Months after a jury convicted Stevens in October 2008 of accepting and concealing money for home renovations and other gifts, the report says, a new team of prosecutors discovered, in short order, that some of the exculpatory information had been withheld. At that point, it says, the Justice Department moved to set aside the verdict and dismiss an indictment with prejudice.
New prosecutors were assigned after U.S. District Judge Emmet G. Sullivan, in a stunning rebuke, held two prosecutors in contempt for failing to comply with the court’s order to disclose information to Stevens‘ attorneys and to the court regarding allegations of prosecutorial misconduct, which were made after trial by an FBI agent who worked on the case.
In throwing out the case against Stevens, Judge Sullivan said, “For nearly 25 years, I’ve told defendants appearing before me that in my courtroom they will receive a fair trial and I will make sure of it. In nearly 25 years on the bench, I have never seen anything approaching the mishandling and the misconduct I have seen in this case.”
Read on here
The point, my fellow Malaysians, is DOJ filing is only the starter as any application in a Malaysian court is. The due process has yet to begin. It is still too early to presume those named as plaintiff, names mentioned and not mentioned are judged as guilty.
With respect to the filing against Red Granite (note: not 1MDB), there are few issues still hanging. The Goodstar ownership is still in limbo. Same situation as reported and spinned by Sarawak Report. Did Jho Loh own Goodstar or operating Goodstar bank account as "consultant" or as owner for Arab?
Even a simple analysis [read here] could notice the glaring DOJ mistake of describing as 1MDB money when it can be argued that 1MDB books are considered OK but it is the Arabs that allegedly got swindeled!
Another point, my fellow Malaysians, it is not about defending Najib blindly or ruling Najib is guilty or innocent. It is not about disbelieving everything presented.

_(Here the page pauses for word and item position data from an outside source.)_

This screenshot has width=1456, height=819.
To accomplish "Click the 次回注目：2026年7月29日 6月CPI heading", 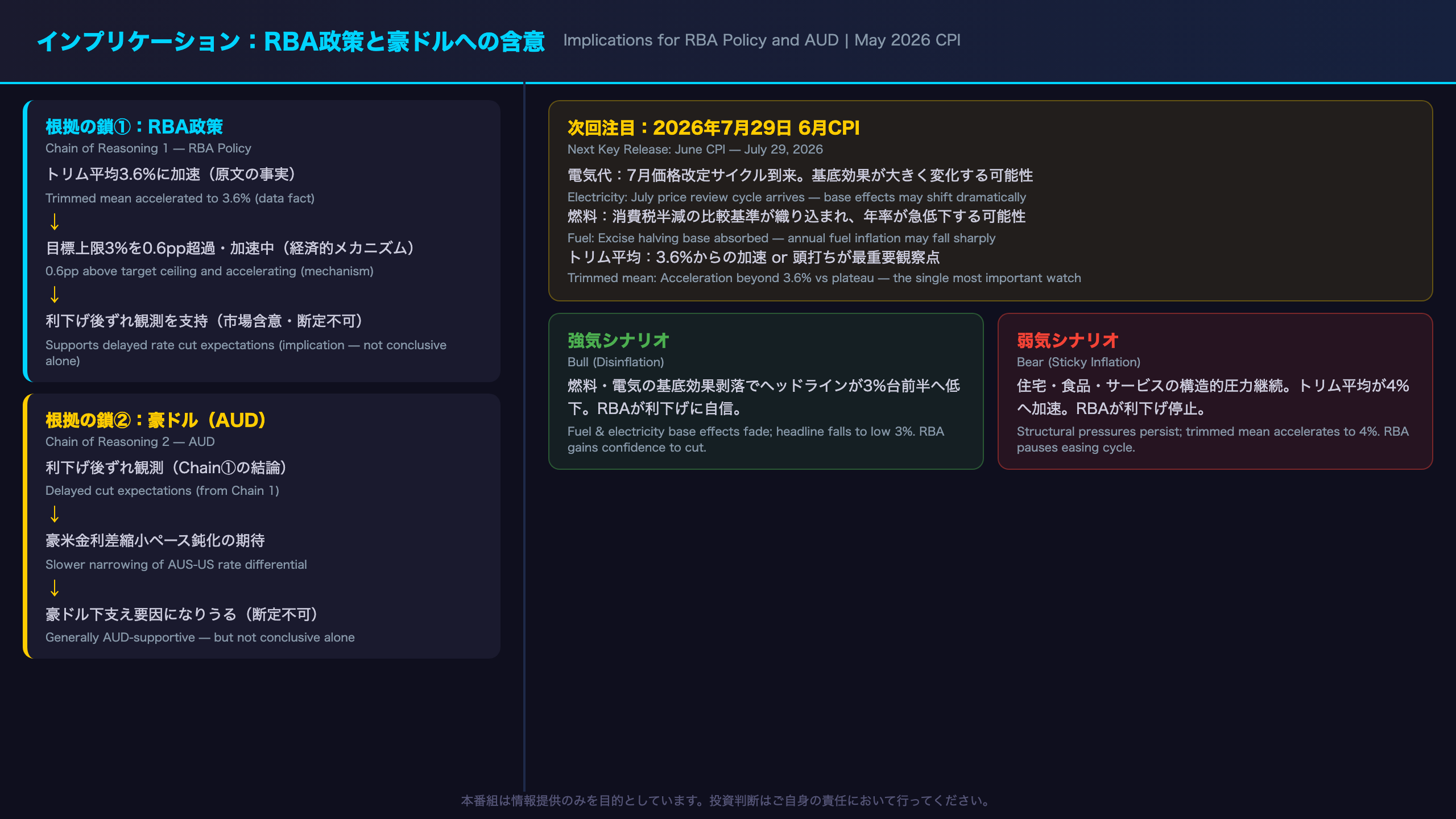I will coord(713,127).
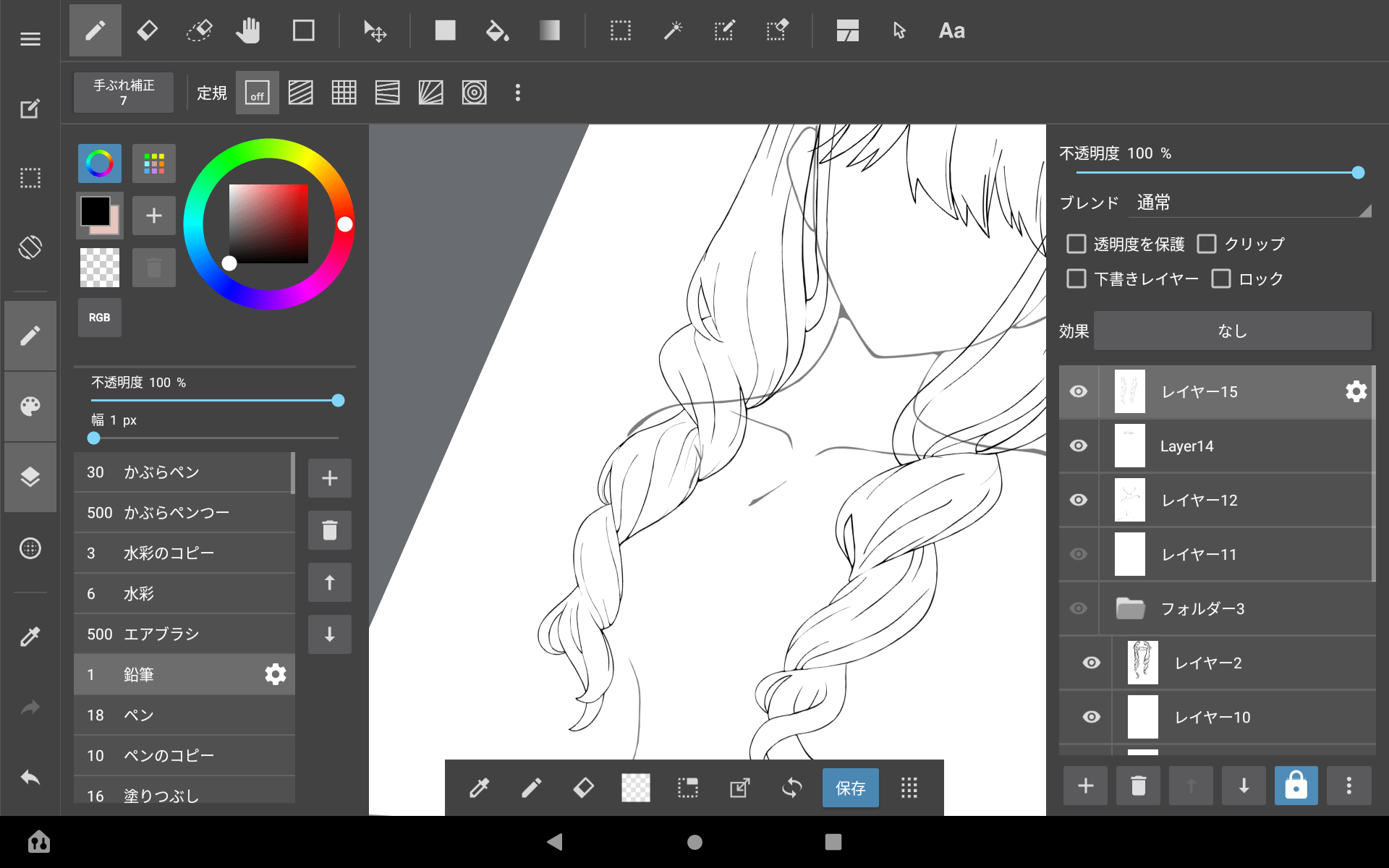Choose the Hand pan tool
The image size is (1389, 868).
(x=248, y=30)
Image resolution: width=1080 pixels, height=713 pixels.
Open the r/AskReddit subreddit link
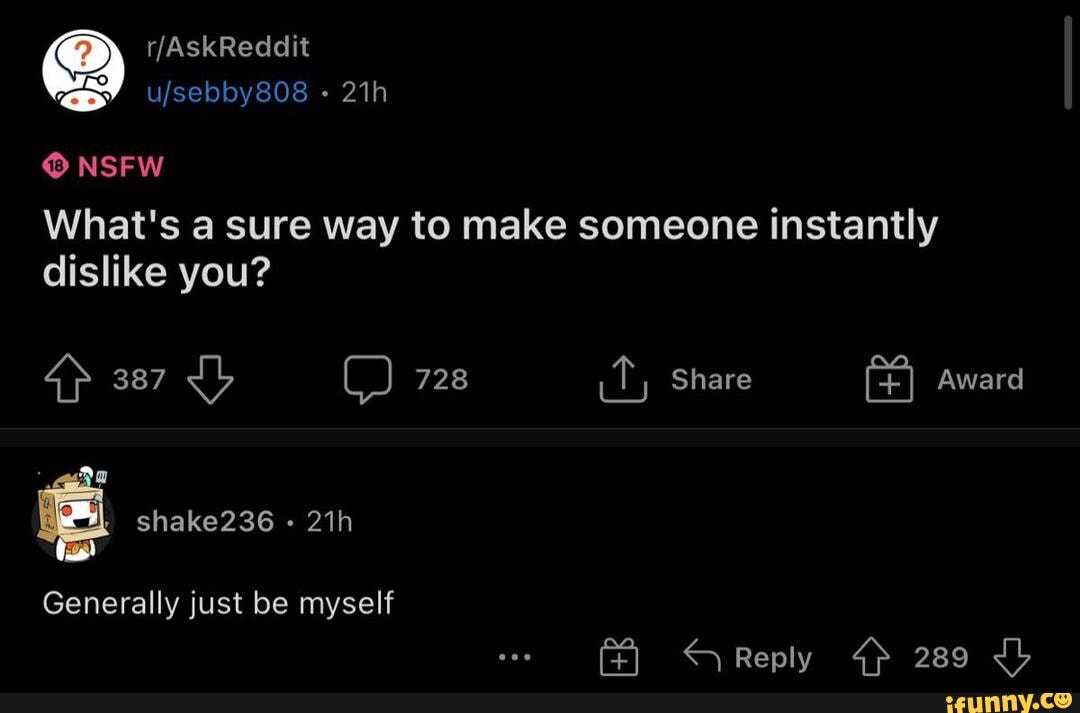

All taken into consideration but we are no Ibrahim Ali who said he believe it because Mahathir said so and Ku Li was told by Ananda Krishnan. More so, Ananda has sabotaged other Malaysian businessmen in the past with ill-intent.
Any person of certain level of intellect should not swallow everything put on the plate. It must be analysed to see whether it makes sense, double checked it's validity, and ascertain it's technical feasibility.
Information from sources should be scrutinised too. Is the source reliable, consistent and credible? Do they have a good track record of being right?
If the person had before fear of meeting people / media and only now in a state of panic to go about town telling and revealing, his integrity is questionable! Did something happened on Penang? On, not in.
The DOJ filing still need be scrutinised by the judge. As happened, it could be thrown out. US Court have yet to call the accused four that DOJ intent to freeze their asset. Interestingly, US Court gave leeway to Red Granite to use funds to pay financial commitment and operations.
The four could still challenge DOJ and reveal proofs which may acquit them and it is not be known by DOJ, WSJ, SR, TDM and 1MDB officials 1, 2, 3 and Mickey Mouse. Even Jho Loh and arrogant Dato Shahrol together with Mickey Mouse are innocent until proven guilty.
So does MO1 and Lim Guan Eng. Difference is MO1 is not charged in court yet but Guan Eng is. Only conspiracy theory, prejudice and propaganda could deny this fact.
When there is political motivation, power quest and propaganda in play, especially by Master Machivellian Mahathir [read RPK here and and] and not based on the rule of law, nothing should be taken as final till the last stamp of the gavel by the judge.